As I have mentioned, I would leave the front door open, even at night. But late one night, I was woken from deep sleep by a hideous howling right next to my bed. Switching on the light, I found a jackal right beside me, baying at the moon or the stars or some lost love on the rooftops. I gave a shout and it ran away, down the steps and across the road, hotly pursued by all the dogs in the area barking furiously. I expect the poor jackal had received a bigger fright than I had; but after that, I kept the front door closed at night.
But during the day the door was always open, and through it, one morning, came a light-eyed Sikh boy of about twelve, as yet unbearded, wearing khaki shorts and chappals, looking at me as if I were an exotic and endangered bird. Then he laughed, and it was like a shower of rain on a hot summer day.
This was Somi, whom I’d met briefly at his brother Haripal’s house.

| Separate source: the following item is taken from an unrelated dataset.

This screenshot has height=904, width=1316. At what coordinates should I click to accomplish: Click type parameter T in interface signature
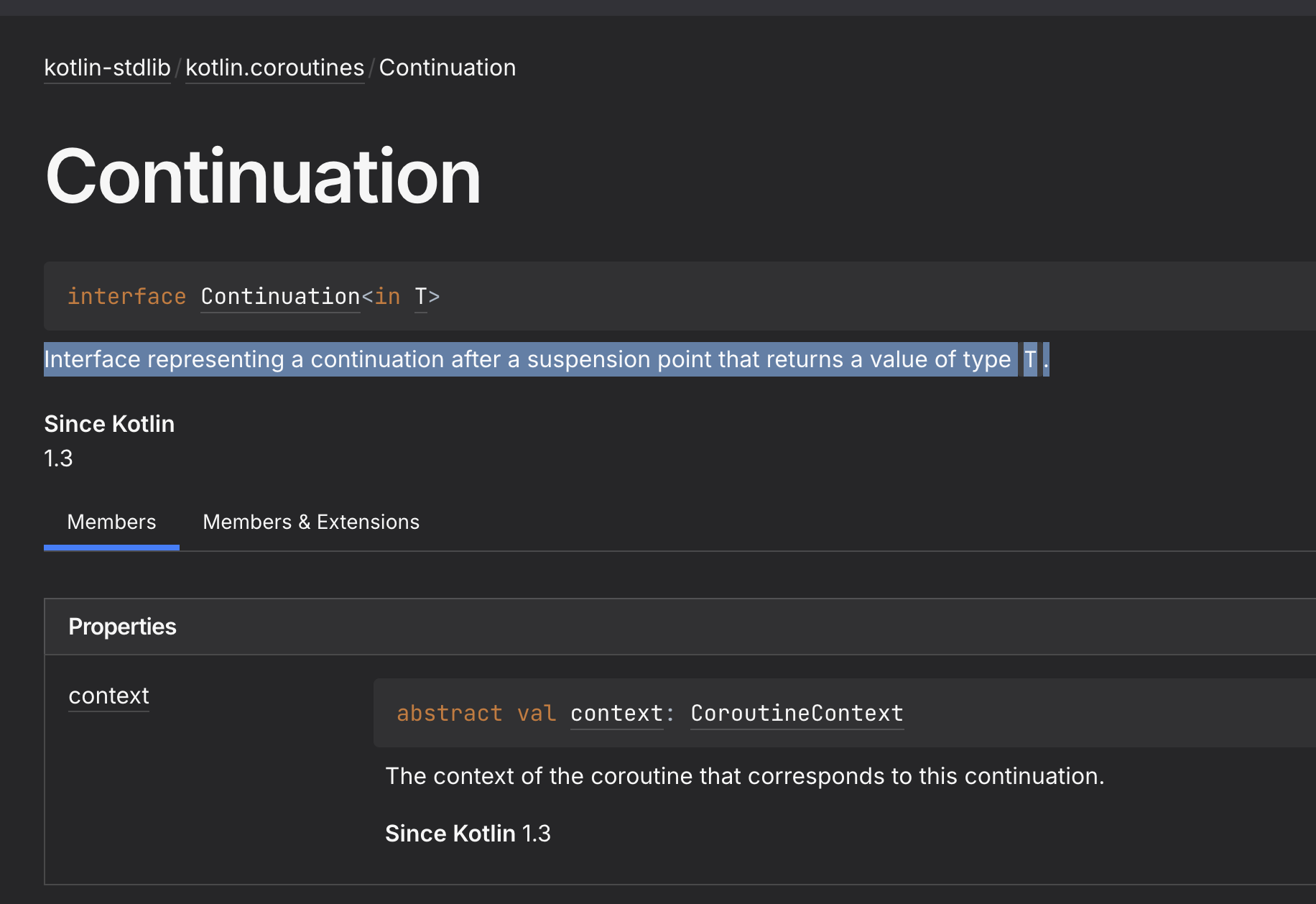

I don’t remember how I met Haripal. Perhaps it was Bhim who introduced me to Ranbir, who introduced me to Haripal—H.P. Sauce to his friends. Haripal had pen friends in Germany, Mexico and Japan, and he said I was his first British friend. I told him I wasn’t British, I had been born in India, where my family and I had always lived. He nodded: Yes, I couldn’t be British, I didn’t speak like one; in fact, my English wasn’t very good. So I was his first Anglo-Indian friend, he said. Even back then I didn’t care very much for the term Anglo-Indian, but I didn’t feel strongly enough about it to object.
Haripal was fifteen, studying in the tenth standard, after which he wanted to join the army or navy—which did not impress me, because I had a low opinion of regimentation of any kind. I told him I wanted to be a writer—which did not impress him, because that was not a career, and in any case, that sort of thing was possible only in England or America, and I was in India.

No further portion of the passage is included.